Python Function Transforms
Applies To: |
Pipeline Bundle |
Configuration Scope: |
Pipeline |
Databricks Docs: |
NA |
Overview
You can specify custom Python functions or transforms in your Pipeline Bundle and then reference these in your data flow specs. These allow for flexibility and more complex transformations to be supported without overly complicating the Framework.
The functions get called and executed by the framework directly after a View reads from its source.
There are two approaches to defining Python transforms:
Pipeline logic modules: Define functions in the
src/python/directory and reference them by module nameFile Path: Define functions in
./python_functions/directories and reference by file path
Sample Bundle
Samples are available in the bronze_sample bundle in the src/dataflows/feature_samples folder.
Configuration
Using Pipeline Logic Modules (src/python/)
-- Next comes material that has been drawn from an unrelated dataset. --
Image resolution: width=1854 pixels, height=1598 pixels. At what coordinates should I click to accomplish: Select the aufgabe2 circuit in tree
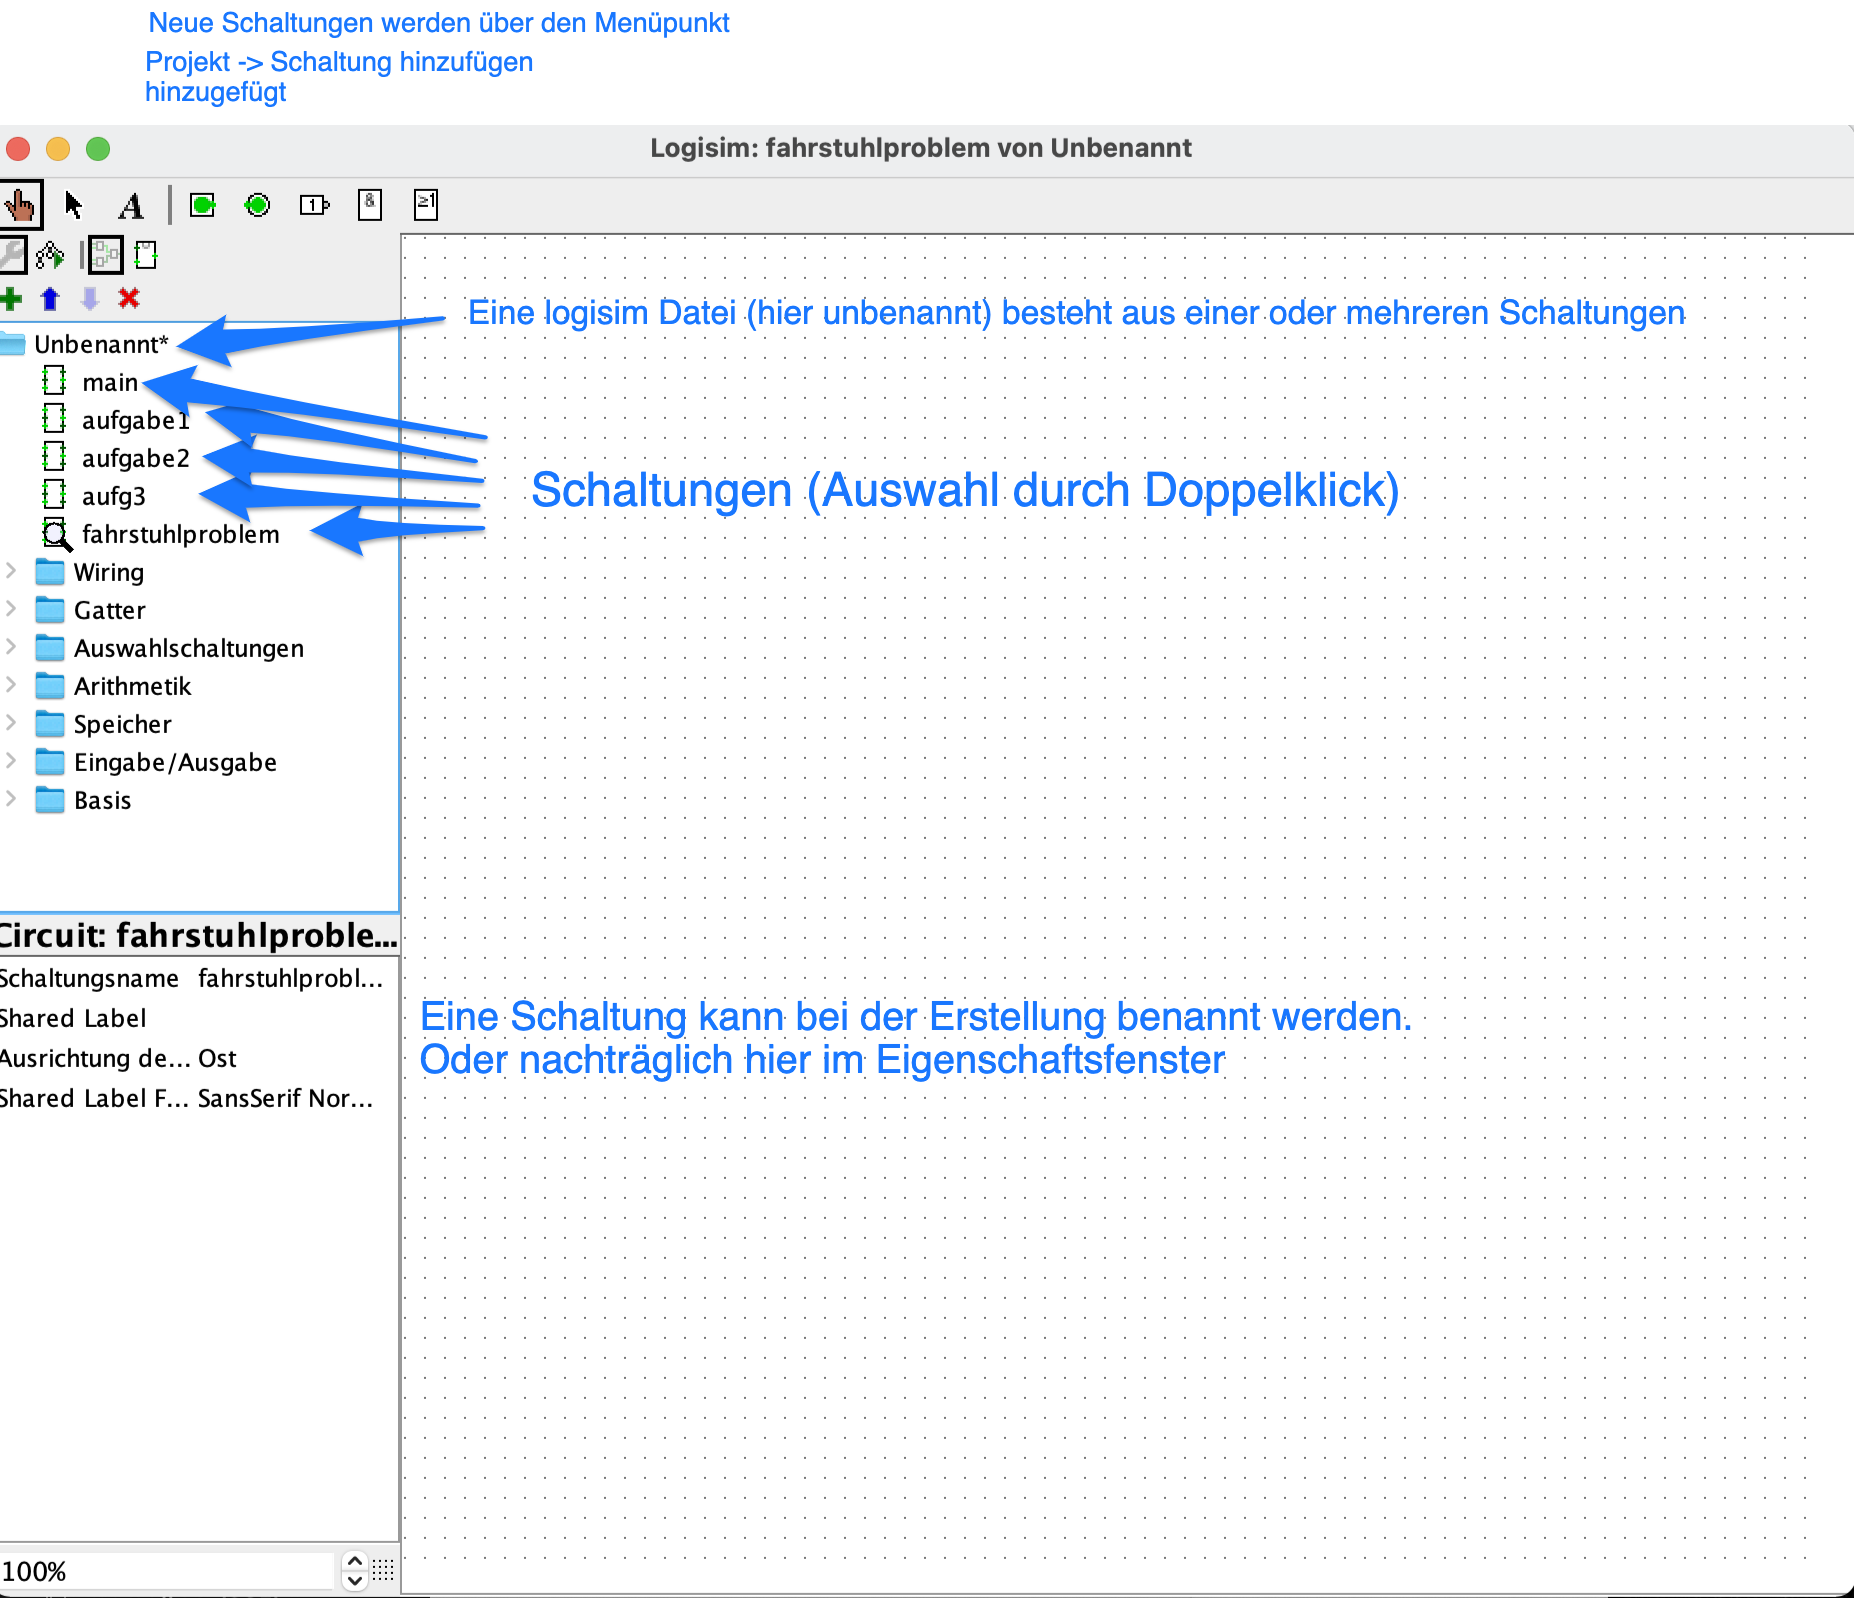(135, 459)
Place your Python transform functions in src/python/ — the framework adds this directory
to sys.path at pipeline initialisation so spec strings resolve without extra configuration.
Deprecation Notice
The legacy src/extensions/ directory is deprecated as of v0.13.0 and will be
removed in v1.0.0. Move .py files to src/python/ — existing pythonTransform.module
strings in Data Flow Specs are unchanged.
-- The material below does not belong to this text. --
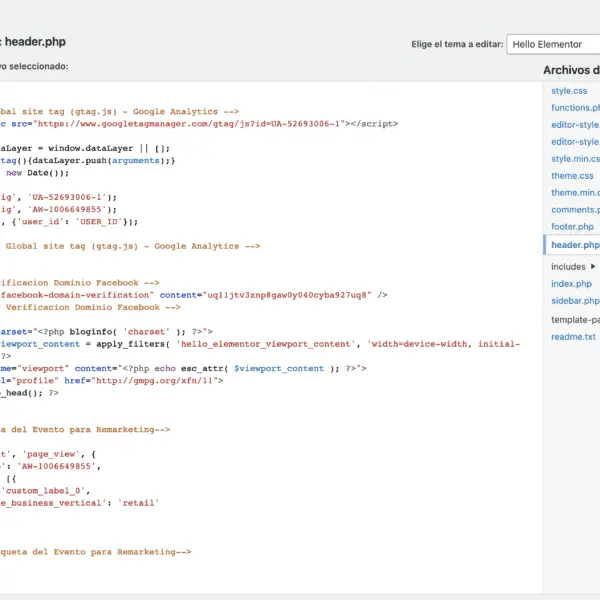Screen dimensions: 600x600
Task: Open footer.php template file
Action: coord(572,227)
1. Create a module in ``src/python/``
Create your transform functions in the src/python/ directory:
my_pipeline_bundle/
├── src/
│ ├── python/
│ │ └── transforms.py # Your transform functions
│ ├── dataflows/
│ │ └── ...
Your module can contain multiple functions:
# src/python/transforms.py
from pyspark.sql import DataFrame
from pyspark.sql import functions as F
from typing import Dict
def customer_aggregation(df: DataFrame) -> DataFrame:
"""
Apply customer aggregation transformation.
"""
return (
df.withWatermark("load_timestamp", "10 minutes")
.groupBy("CUSTOMER_ID")
.agg(F.count("*").alias("COUNT"))
)
def customer_aggregation_with_tokens(df: DataFrame, tokens: Dict) -> DataFrame:
"""
Apply aggregation with configurable parameters from tokens.
"""
watermark_column = tokens.get("watermarkColumn", "load_timestamp")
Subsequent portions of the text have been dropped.